Thursday, May 17, 2007

Blogs and News Together, Thursday, May 16, 2007

  • First things first. Committed a breach of blogging etiquette in yesterday's post noting Jonathan Simon's new blog by forgetting to hat-tip Prawfsblawg, where I saw the notice. So I hereby send you to that always interesting and eclectic blog to catch all their recent great posts.
  • Bottom things next. From "the rich are different from you and me" files: Paris Hilton will only serve half her well-publicized 45-day jail sentence, staying in an isolated unit where they keep likely to be hassled types. Some blogs are trying to make this sound like horrible punishment, and maybe being stuck alone with whatever goes through her head 23 hours a day is Hell, but it can't compare with what she would have gotten in the general population. Which is why she's isolated, and, I note, has dropped her appeal and hasn't protested the isolation at all.
  • From the "maybe they're just as stupid as us after all" files: "If crime doesn't pay, then it shouldn't come as a big surprise that criminal stupidity has its limits as a moneymaking enterprise. Yet Wall Street appears to be awash in it. In the past three months, the Securities and Exchange Commission has filed more than half a dozen cases that charge professionals at top brokerage houses, hedge funds and even some top accounting firms with insider-trading plots. The schemes could have earned more than $35 million. Any gains weren't ill-gotten for long, though, mostly because of some outlandishly dumb moves." Then proceeds a list of truly remarkably dumb stories. Go read and feel superior.
  • This is something we need to be paying more attention to, bad news or not. A U of CA-Irvine study is finding that young females are becoming just as bad as young males in crashing autos due to alcohol and dying from no seatbelts. "The study, led by Virginia W. Tsai MD, Department of Emergency Medicine, University of California, Irvine Medical Center, showed that over a 10 year period (1995-2004) females began to "catch up" to males in risky behaviors and while seatbelt use increased for both males and females, the increase for women was smaller. When combined with other factors such as cell phone use while driving and distractions from other teenagers in the car, the trends for young women are not positive."
  • For you corrections types, here's a story from Prevention Works that's not just good, it's cool. Use of molecular engineering to produce items for inmate use that CAN'T be turned into weapons. Not sentencing technocorrections but deserves its own attention.
  • State news. The CA gov has made his case that building tons of new cells that will be rapidly filled up solves the problem the fed courts have been threatening the state about. Promises that rehab is on the way, it really, really is, with that check in the mail. Next month we should start finding out if the jurists are impressed. In DE, a sex offender's conviction for being within 500 feet of a school was illegal since the "school" was a dance school that had adults coming and going, too.

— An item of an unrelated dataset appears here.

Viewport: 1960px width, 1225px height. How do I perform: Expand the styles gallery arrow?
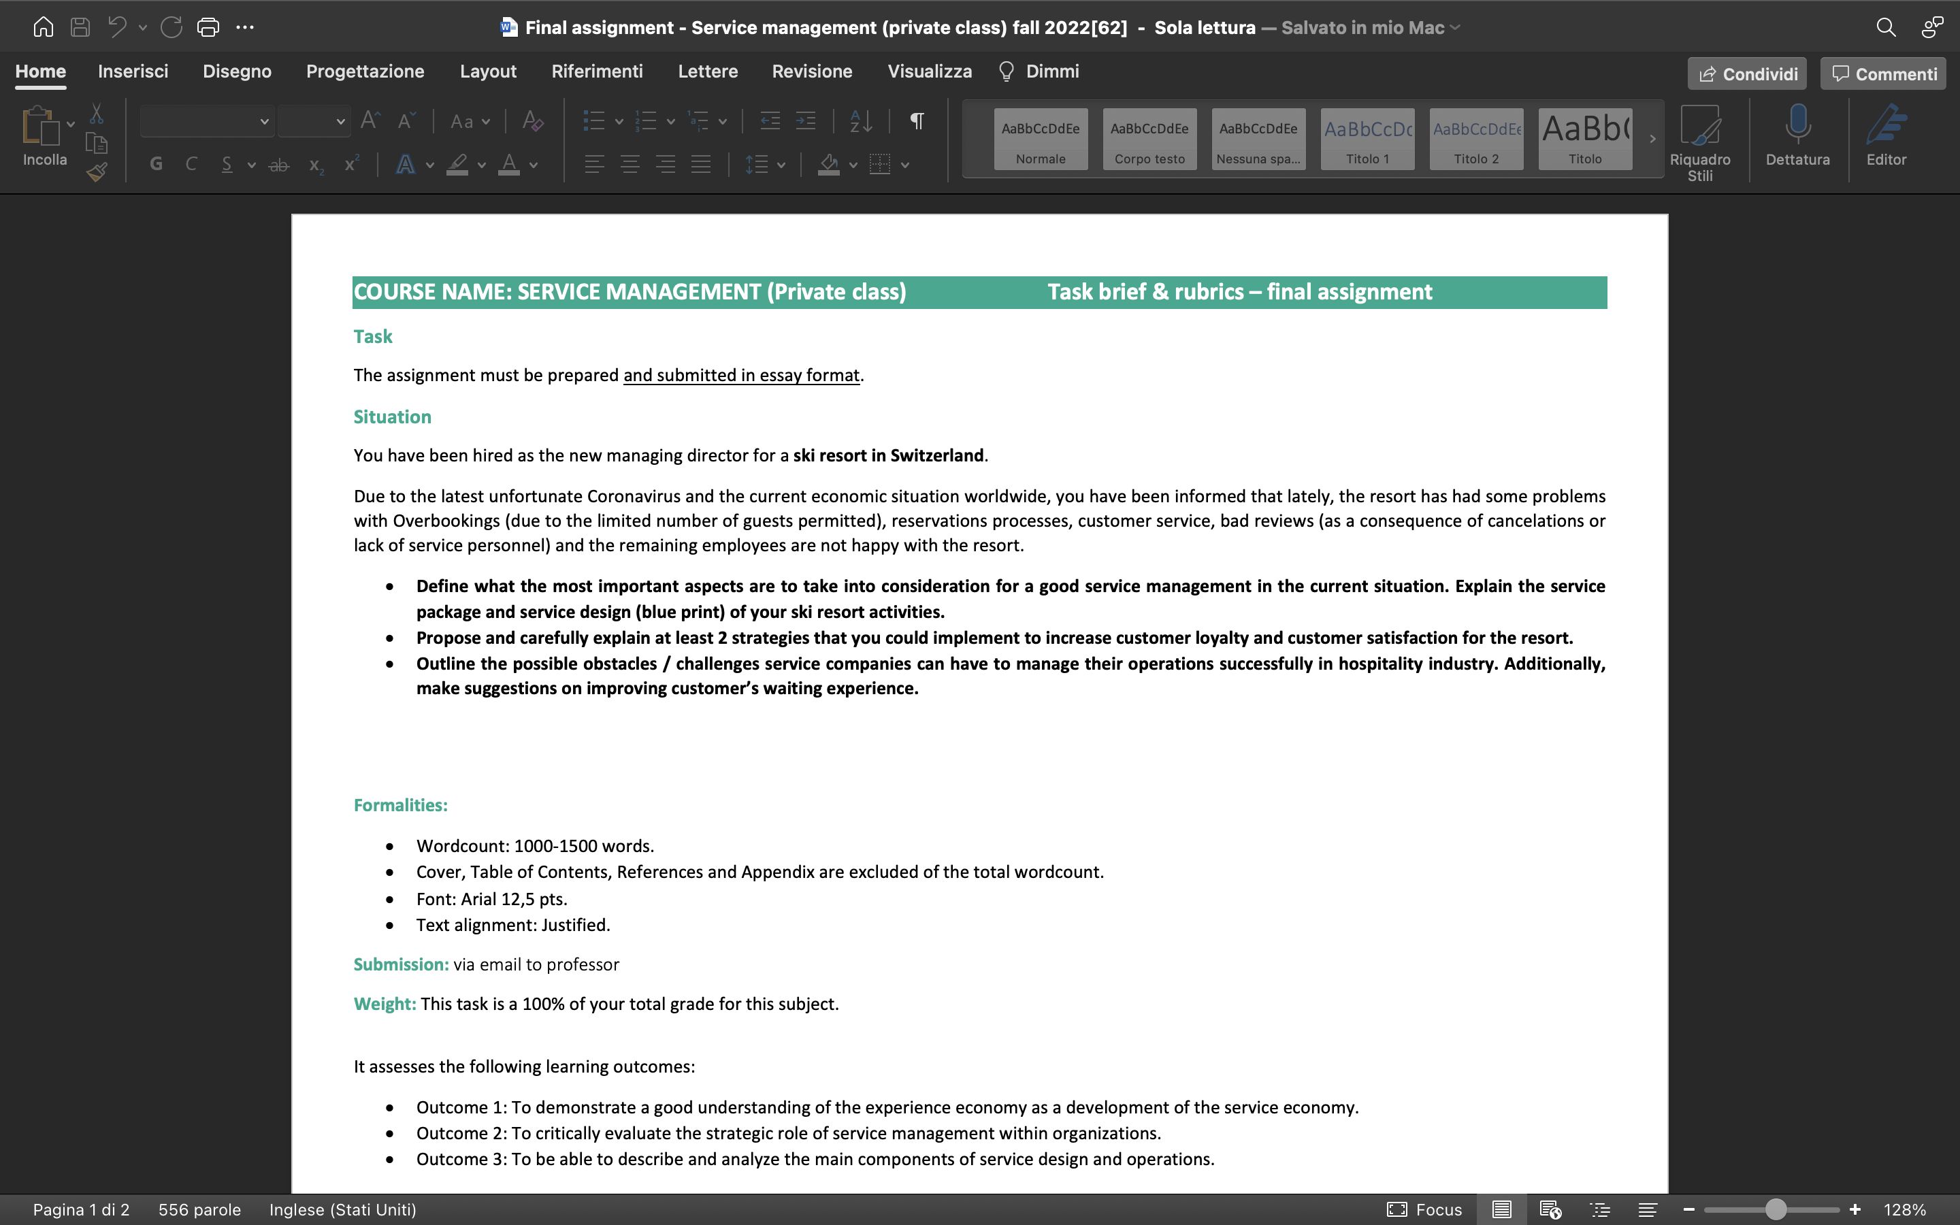coord(1653,139)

I admit, I had not thought of this angle when considering the "within whatever feet of a school" prohibitions that are so common. And in NV, they're fearing the worst if a bill is passed forcing immediate release of 1600 inmates who have apparently finished their sentences (and will be completely without supervision). They evidently did not think the law through thoroughly. You know you're in trouble when your DOC director says: "I guess we can hope for the best, but that is not a real good corrections policy."
  • A UK (United Kingdom, not U of KY) study finds that male sex offenders have higher rates of serious mental illness than previously thought. "It found that offenders were six times more likely to have ever been hospitalized for a mental illness" than males in the general population. That's not all it found, so check the story out. Here's more relevancy for what we do here: "This raises the possibility that identifying and treating these disorders could lower the odds of offenders repeating their crimes, said lead study author Dr. Seena Fazel of Oxford University in the UK."
  • Our brains can make their own marijuana to relieve stress?? You know what that means. The feds will be coming after all of us sooner or later.